Exercise aim » Every line in the data below from the one containing "Alisa (1460, 583)" down to the one containing "Contact Us (451, 17)", both included, must be retyped exactly; no other line is to appear.

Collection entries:
*** Block opens ***
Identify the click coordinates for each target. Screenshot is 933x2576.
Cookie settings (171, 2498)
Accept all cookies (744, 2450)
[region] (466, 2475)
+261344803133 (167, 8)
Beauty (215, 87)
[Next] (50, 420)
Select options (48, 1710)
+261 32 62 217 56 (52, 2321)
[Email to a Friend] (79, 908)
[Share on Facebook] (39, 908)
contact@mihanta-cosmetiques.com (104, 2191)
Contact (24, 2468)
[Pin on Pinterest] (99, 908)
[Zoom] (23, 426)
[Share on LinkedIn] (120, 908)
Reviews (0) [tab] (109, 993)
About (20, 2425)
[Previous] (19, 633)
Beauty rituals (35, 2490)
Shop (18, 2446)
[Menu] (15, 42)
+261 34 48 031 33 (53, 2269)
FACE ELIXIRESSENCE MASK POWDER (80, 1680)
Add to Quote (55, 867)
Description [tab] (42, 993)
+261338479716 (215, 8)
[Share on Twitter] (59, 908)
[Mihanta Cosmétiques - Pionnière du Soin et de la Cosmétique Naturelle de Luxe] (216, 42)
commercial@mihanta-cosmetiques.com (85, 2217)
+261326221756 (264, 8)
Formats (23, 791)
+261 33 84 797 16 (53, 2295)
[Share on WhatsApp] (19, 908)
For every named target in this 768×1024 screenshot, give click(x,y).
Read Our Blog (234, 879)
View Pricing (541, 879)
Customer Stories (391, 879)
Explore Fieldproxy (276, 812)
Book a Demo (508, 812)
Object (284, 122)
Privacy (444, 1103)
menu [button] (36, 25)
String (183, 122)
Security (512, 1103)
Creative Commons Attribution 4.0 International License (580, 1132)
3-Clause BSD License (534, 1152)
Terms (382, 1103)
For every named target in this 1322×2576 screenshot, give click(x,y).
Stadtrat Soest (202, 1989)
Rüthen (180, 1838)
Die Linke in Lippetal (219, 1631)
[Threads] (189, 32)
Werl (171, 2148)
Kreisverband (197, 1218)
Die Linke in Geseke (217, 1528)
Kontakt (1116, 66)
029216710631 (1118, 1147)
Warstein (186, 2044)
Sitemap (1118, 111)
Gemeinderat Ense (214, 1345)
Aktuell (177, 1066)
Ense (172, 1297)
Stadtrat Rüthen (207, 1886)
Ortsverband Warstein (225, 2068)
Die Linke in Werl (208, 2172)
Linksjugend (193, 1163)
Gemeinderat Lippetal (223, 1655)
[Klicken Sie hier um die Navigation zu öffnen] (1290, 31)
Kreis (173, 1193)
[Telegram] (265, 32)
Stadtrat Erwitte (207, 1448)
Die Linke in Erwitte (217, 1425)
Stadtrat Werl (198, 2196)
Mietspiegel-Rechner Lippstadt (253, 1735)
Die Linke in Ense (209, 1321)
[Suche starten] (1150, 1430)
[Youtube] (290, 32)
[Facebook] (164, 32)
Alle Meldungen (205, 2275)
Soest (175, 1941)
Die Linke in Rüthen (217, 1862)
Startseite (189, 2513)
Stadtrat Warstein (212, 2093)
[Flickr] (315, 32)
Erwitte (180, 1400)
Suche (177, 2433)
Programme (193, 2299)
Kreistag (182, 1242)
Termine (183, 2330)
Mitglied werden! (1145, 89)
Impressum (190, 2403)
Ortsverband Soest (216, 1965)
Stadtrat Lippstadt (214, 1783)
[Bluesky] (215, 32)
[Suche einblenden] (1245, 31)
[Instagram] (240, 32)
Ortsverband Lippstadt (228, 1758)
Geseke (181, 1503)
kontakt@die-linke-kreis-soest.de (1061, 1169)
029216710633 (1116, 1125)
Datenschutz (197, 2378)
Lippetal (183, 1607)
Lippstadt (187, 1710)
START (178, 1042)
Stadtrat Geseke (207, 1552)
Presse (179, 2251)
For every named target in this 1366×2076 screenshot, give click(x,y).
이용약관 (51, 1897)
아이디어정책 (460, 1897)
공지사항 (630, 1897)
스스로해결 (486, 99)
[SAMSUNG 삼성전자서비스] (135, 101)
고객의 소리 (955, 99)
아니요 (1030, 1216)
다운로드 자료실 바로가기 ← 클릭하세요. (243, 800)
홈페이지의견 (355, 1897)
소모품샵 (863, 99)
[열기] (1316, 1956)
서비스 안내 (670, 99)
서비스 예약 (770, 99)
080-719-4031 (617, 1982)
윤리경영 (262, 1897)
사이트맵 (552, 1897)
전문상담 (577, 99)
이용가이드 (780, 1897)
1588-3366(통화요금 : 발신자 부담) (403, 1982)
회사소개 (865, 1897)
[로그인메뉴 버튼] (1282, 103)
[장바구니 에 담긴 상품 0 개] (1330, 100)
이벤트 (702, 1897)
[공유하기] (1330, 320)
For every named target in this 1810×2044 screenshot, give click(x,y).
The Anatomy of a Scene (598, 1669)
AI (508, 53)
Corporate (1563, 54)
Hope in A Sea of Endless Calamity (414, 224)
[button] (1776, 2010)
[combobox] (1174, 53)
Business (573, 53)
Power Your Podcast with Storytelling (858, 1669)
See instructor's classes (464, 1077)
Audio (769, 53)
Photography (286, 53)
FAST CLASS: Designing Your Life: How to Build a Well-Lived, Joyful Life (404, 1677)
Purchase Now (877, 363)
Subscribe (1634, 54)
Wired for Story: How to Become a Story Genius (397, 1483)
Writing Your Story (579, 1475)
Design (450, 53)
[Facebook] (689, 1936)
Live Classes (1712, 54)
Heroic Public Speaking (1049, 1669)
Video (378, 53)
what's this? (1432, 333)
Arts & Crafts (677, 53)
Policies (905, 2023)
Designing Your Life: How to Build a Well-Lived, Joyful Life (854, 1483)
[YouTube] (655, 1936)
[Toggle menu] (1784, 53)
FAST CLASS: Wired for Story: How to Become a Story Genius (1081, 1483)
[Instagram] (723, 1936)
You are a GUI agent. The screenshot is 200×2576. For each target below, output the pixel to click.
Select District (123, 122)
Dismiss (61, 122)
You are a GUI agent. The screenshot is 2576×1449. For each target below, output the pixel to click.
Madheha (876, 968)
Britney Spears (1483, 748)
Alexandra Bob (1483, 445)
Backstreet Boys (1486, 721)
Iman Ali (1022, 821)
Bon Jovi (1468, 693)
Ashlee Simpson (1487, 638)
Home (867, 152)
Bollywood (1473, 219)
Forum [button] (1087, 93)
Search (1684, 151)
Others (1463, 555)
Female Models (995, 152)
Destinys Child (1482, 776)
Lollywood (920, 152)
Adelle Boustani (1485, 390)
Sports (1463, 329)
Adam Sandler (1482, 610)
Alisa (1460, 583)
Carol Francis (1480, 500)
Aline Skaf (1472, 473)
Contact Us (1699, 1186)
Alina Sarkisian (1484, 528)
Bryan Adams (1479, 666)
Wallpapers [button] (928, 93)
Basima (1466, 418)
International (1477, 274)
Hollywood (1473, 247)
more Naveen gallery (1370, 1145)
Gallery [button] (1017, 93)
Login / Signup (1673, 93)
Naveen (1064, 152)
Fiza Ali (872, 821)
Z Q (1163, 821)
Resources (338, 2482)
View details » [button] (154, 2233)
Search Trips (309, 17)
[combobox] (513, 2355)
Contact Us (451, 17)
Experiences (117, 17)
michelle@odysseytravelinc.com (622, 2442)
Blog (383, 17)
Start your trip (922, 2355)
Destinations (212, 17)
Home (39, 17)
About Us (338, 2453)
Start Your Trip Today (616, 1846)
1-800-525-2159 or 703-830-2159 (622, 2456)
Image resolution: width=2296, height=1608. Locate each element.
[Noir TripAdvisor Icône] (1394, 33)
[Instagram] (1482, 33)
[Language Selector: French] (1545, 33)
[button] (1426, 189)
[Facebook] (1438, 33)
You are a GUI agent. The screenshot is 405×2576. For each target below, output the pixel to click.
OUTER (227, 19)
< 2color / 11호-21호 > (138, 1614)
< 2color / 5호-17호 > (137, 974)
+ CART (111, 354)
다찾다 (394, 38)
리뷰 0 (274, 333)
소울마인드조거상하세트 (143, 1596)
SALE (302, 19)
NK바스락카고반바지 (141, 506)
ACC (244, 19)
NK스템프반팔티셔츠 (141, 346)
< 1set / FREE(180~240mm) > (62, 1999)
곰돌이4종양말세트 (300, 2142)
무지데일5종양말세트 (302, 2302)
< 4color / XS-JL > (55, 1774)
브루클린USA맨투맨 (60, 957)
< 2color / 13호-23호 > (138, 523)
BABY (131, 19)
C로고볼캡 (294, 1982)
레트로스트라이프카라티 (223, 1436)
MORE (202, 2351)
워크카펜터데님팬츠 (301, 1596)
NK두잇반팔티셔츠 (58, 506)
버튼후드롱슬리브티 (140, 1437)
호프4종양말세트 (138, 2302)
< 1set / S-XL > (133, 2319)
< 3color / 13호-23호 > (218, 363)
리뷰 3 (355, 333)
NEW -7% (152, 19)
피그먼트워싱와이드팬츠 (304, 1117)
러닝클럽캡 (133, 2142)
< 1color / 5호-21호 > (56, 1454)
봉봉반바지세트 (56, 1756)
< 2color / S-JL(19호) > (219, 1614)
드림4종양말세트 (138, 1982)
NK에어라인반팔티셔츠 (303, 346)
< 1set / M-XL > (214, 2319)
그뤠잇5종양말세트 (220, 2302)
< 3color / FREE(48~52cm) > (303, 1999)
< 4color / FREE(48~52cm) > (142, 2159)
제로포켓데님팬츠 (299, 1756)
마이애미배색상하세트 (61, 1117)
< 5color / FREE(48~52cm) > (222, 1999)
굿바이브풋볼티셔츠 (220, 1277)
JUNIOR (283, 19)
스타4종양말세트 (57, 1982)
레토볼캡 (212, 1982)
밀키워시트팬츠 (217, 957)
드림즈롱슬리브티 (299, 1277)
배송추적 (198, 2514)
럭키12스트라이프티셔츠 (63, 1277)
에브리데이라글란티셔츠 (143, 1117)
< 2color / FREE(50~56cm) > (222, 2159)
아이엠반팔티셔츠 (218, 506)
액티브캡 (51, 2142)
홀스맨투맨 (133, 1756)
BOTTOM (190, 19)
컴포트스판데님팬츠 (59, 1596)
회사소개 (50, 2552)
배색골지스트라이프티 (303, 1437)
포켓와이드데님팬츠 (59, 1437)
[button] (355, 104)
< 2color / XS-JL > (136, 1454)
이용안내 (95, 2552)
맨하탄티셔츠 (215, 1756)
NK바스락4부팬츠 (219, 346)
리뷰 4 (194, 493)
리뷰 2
*** Block closes ***
Response box »
Alisa (1460, 583)
Carol Francis (1480, 500)
Aline Skaf (1472, 473)
Contact Us (1699, 1186)
Alina Sarkisian (1484, 528)
Bryan Adams (1479, 666)
Wallpapers [button] (928, 93)
Basima (1466, 418)
International (1477, 274)
Hollywood (1473, 247)
more Naveen gallery (1370, 1145)
Gallery [button] (1017, 93)
Login / Signup (1673, 93)
Naveen (1064, 152)
Fiza Ali (872, 821)
Z Q (1163, 821)
Resources (338, 2482)
View details » [button] (154, 2233)
Search Trips (309, 17)
[combobox] (513, 2355)
Contact Us (451, 17)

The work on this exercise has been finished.